I was going to say that the hardest part was starting (but it probably wasn’t) after four hour ferry crossing and early doors start it would have been really easy not to then get in the saddle for (what turned out to be) a 4.5 hour ride. But as they say a journey of a thousand miles starts with a single step and so why wouldn’t a cycle of a quarter of that start with a turn of the pedals. Day one was intended to get us off the peninsular and onto the North coast of France. The ferry docked a bit late and by the time we had got off we were behind schedule, nevertheless we covered the planned route and made it to all our RV points and our overnight stop before they shut up for the night. That first day was a nice relatively short leg that introduced us gently to cycling on the right, the French countryside and their love of all things hilly and at the end of the day we had a third floor flat that was home to us and the bikes. (Carrying a bike up three flights isn’t a lot of fun but it doesn’t hurt as much as carrying it down in the morning)
Day 1 Stats for the stats nerds: Distance 81.7km Elevation 556m Avg Speed 18.3kph
Day 2 was always planned to be our longest day at 130 km.
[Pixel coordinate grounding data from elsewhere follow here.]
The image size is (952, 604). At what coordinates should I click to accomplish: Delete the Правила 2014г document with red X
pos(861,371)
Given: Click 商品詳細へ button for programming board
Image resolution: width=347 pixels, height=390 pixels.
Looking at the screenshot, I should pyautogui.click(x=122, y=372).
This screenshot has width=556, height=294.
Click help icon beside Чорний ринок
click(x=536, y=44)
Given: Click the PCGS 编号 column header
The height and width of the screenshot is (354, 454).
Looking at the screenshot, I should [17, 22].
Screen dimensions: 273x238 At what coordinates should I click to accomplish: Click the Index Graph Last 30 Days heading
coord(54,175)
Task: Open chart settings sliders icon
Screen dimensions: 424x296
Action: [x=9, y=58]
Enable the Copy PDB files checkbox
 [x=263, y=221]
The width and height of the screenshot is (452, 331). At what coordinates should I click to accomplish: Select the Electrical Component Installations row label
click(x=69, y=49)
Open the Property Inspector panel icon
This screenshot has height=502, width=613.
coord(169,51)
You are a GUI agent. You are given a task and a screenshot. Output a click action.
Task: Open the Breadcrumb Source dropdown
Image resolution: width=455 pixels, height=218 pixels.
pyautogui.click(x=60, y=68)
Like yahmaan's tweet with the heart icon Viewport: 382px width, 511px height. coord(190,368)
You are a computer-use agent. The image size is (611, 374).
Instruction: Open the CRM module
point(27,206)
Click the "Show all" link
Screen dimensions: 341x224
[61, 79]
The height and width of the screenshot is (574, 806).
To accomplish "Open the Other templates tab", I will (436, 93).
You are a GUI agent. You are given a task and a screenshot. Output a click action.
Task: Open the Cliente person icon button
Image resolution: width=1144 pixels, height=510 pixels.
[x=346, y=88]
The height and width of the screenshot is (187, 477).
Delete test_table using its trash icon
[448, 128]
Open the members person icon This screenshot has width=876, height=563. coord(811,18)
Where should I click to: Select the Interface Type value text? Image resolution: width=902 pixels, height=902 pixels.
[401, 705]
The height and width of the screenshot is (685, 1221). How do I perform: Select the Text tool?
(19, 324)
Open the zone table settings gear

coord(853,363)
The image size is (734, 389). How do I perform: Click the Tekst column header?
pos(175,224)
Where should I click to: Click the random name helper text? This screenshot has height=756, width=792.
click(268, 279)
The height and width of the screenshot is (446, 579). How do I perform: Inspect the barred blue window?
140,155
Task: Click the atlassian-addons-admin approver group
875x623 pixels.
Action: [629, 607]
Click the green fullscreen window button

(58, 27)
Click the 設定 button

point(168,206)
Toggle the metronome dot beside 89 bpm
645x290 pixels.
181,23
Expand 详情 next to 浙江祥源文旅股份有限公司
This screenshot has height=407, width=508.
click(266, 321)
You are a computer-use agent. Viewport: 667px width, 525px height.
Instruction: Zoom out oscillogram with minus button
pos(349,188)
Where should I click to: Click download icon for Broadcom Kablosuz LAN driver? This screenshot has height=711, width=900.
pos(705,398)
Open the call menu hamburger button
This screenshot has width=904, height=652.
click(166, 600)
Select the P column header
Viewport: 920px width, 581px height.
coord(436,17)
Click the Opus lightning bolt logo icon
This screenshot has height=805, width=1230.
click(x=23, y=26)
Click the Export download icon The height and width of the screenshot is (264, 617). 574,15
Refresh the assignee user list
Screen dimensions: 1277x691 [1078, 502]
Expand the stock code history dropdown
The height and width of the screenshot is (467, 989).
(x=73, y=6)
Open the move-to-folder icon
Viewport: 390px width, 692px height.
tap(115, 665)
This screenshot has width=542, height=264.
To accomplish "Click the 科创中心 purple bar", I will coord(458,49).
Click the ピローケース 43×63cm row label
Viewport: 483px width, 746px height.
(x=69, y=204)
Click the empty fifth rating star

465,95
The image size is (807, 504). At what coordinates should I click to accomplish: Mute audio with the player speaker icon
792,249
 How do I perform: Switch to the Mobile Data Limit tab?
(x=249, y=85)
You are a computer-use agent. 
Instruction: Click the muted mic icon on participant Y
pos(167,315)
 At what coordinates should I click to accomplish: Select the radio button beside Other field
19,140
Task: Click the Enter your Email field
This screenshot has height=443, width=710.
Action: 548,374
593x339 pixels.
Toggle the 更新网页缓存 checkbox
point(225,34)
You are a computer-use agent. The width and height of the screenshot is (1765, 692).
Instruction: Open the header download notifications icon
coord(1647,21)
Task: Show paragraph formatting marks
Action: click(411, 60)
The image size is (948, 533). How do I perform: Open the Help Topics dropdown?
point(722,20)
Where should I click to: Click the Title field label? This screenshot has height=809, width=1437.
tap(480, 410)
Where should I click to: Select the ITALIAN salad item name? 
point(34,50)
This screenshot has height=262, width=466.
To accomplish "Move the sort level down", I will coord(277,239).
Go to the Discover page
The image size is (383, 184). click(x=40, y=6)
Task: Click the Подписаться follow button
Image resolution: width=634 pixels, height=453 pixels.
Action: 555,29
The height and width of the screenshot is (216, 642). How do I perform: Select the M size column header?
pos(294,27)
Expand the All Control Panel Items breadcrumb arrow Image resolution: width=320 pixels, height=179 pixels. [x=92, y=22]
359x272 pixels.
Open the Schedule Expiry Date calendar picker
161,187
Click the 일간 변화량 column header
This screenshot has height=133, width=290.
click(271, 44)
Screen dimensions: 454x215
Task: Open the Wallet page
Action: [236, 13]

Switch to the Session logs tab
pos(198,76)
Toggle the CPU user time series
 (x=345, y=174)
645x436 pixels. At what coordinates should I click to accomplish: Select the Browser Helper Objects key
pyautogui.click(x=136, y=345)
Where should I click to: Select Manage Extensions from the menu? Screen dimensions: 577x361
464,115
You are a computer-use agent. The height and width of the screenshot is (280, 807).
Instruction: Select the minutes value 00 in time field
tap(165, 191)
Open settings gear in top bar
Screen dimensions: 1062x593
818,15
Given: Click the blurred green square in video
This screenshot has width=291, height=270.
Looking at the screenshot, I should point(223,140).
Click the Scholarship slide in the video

It was also our first experience of cycling a long consecutive day (something that neither of us had done much of in training). The plan was for an almost coastal road crossing Normandy and reaching Honfleur. Not the most direct of routes to get to Paris but our route planner had an affinity to Honfleur and decided it was worth the detour. What should have been obvious and very quickly became apparent was the nature of roads near to the coast as having plenty of steep hills. Day 2 though has gone down in my record of the weekend as the best day. The scenery was spectacular, but what really struck me was the history that is so ingrained in the region, the sense of pride held by an area that saw some of the worst of the conflicts of world wars, that humanity could turn such beautiful areas into swathes of senseless slaughter. We passed a cornfield that had poppies growing in it and we visited Omaha beach to stare at the vast open space that still looks desolate and dangerous. It was extremely moving and it puts a sense of perspective into life. It also added a short additional loop that was not only a few KM but a serious uphill one. Not for the first, nor for the last time on our trip we had a navigation issue on arrival but that was soon resolved and we checked into our second overnighter, once again the bikes were ushered into bedrooms and wrapped up for the night. Honfleur was planned to be our one night out and despite a long day in the saddle and a late arrival we did venture into the town to eat out and had a lovely seafood meal and a walk around the harbour. It’s a lovely place worthy of a visit.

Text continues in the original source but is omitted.